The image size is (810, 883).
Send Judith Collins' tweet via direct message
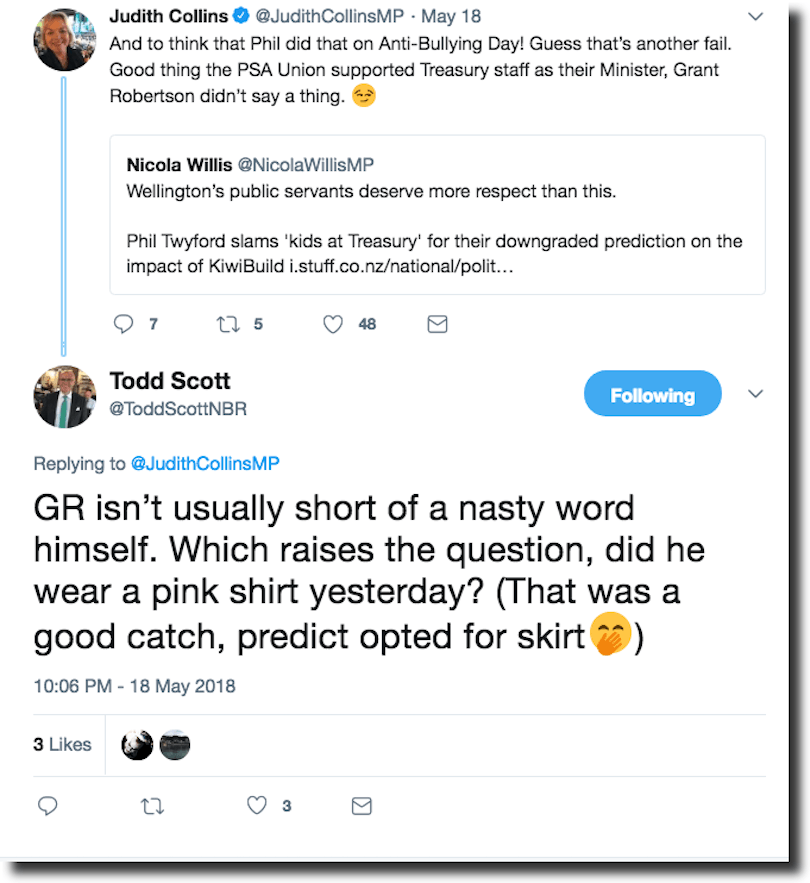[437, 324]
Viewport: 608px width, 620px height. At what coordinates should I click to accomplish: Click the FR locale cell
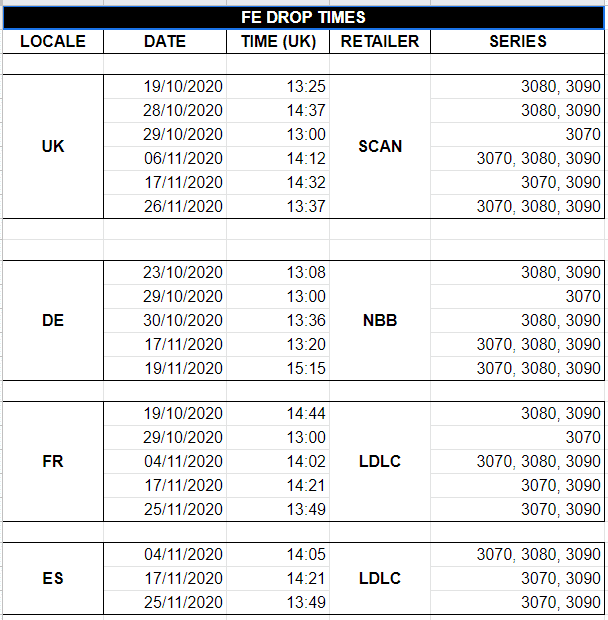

--

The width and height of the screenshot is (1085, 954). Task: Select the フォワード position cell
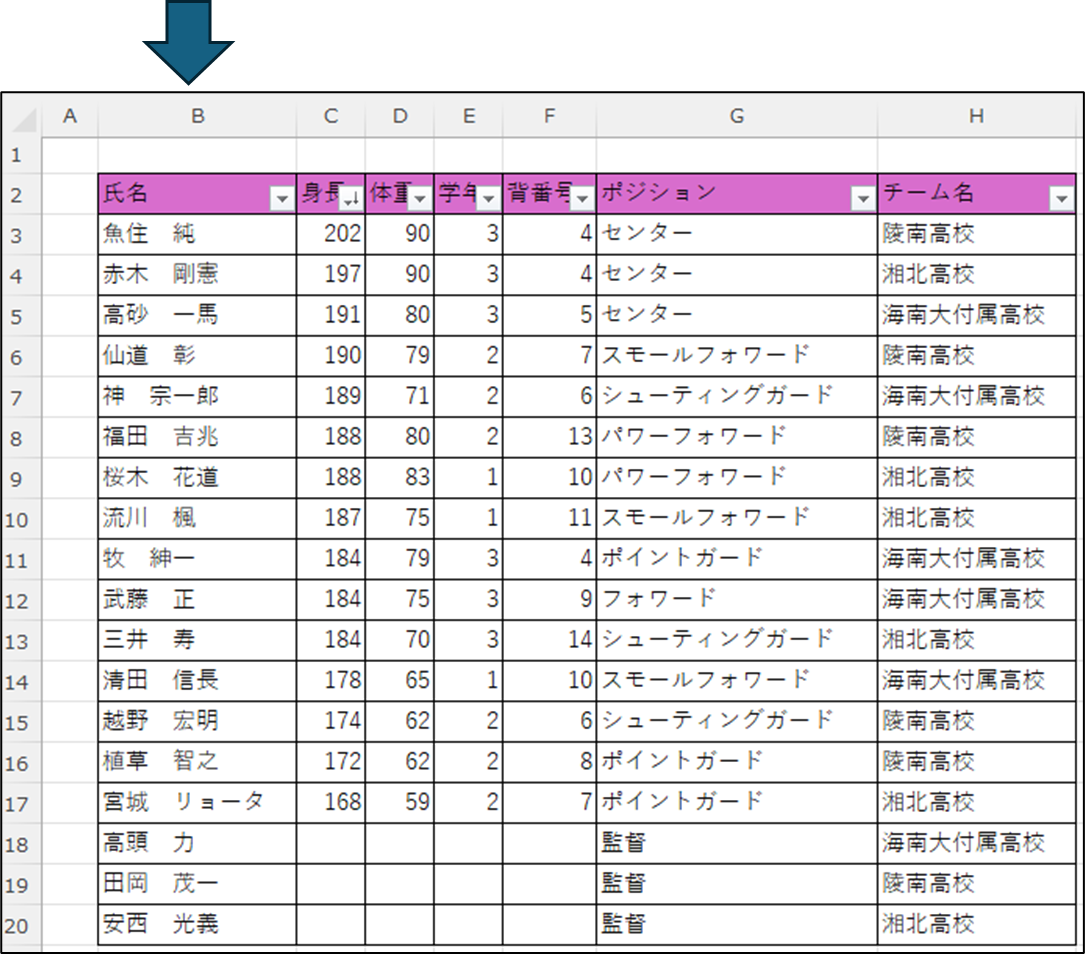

--

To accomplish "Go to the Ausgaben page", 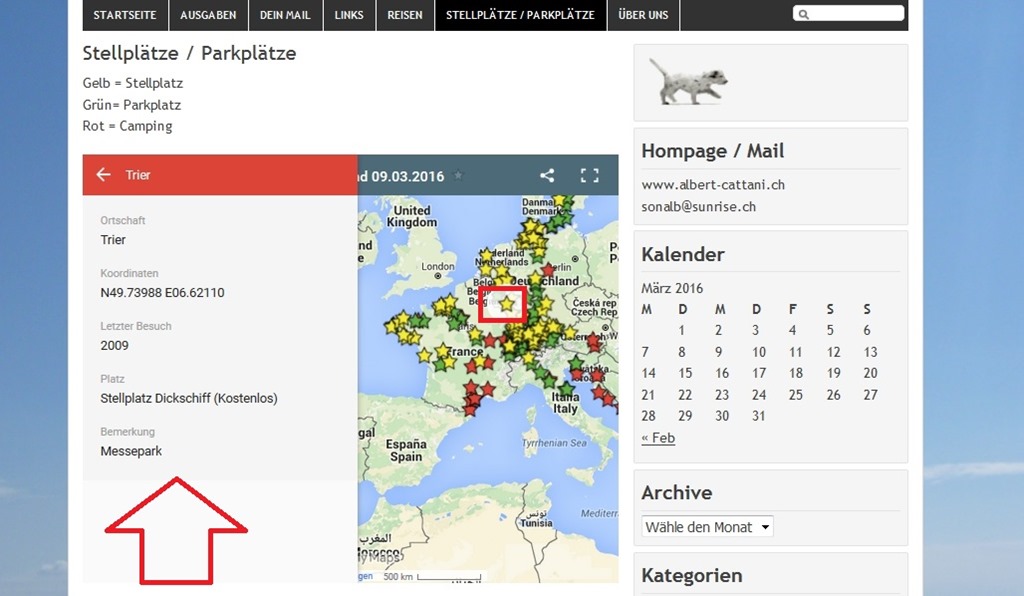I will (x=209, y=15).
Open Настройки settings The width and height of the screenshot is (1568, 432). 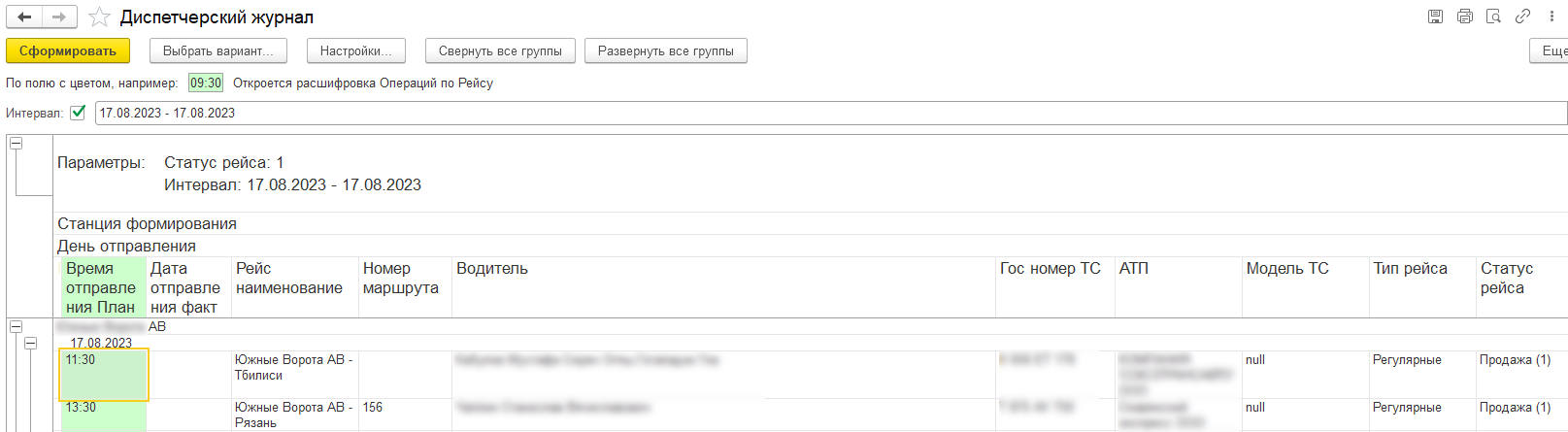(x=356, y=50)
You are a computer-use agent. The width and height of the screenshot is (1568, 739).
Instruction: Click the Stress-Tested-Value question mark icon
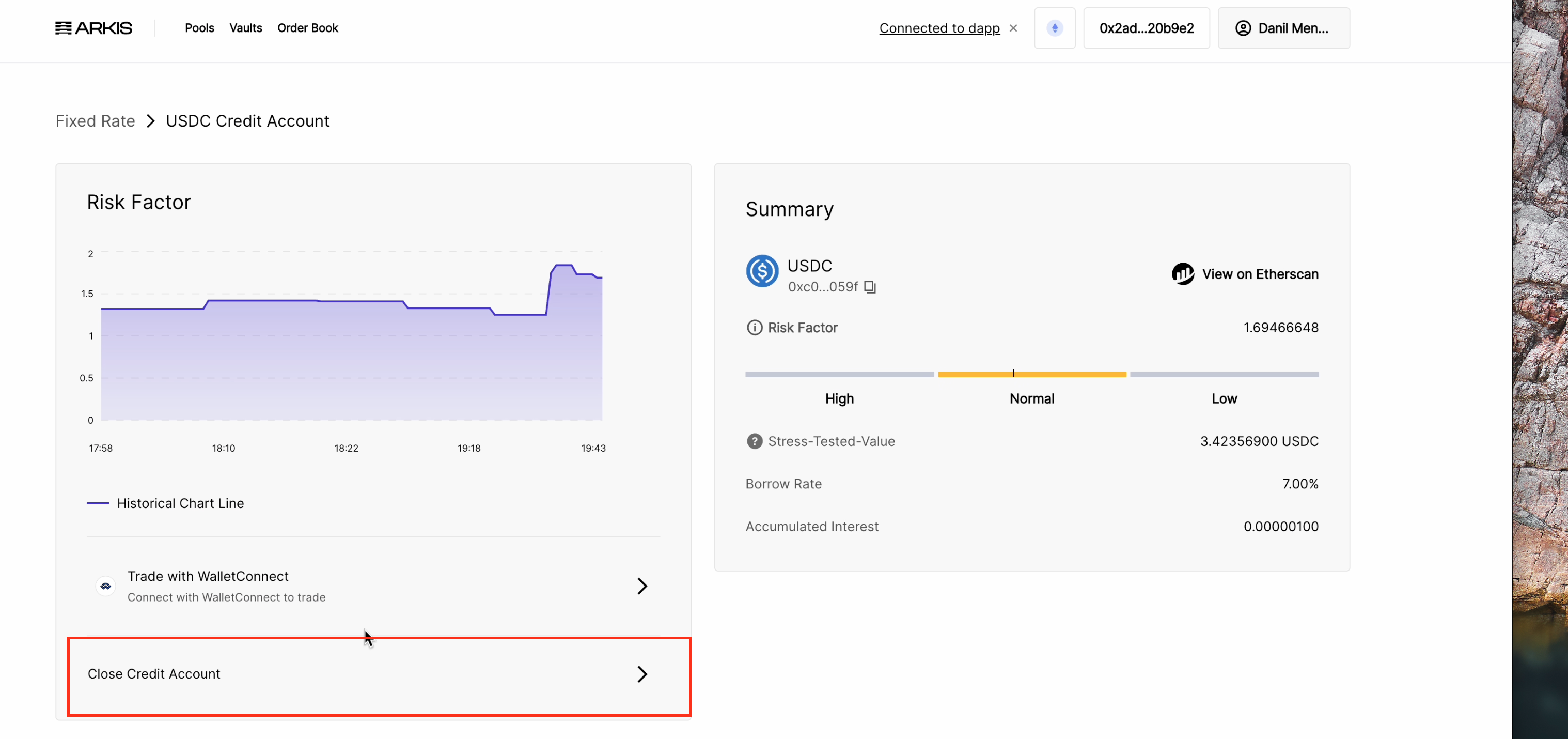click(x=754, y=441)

Task statement
Update the rows starting with the line that contains "The image size is (810, 883)." and going on through the line that contains "Viewport: 608px width, 620px" by putting "email" in place of "direct message", keeping everything else the same. Leave the pictures out of your answer.

Problem solution
The image size is (810, 883).
Send Judith Collins' tweet via email
[437, 324]
Viewport: 608px width, 620px height. At what coordinates should I click to accomplish: Click the FR locale cell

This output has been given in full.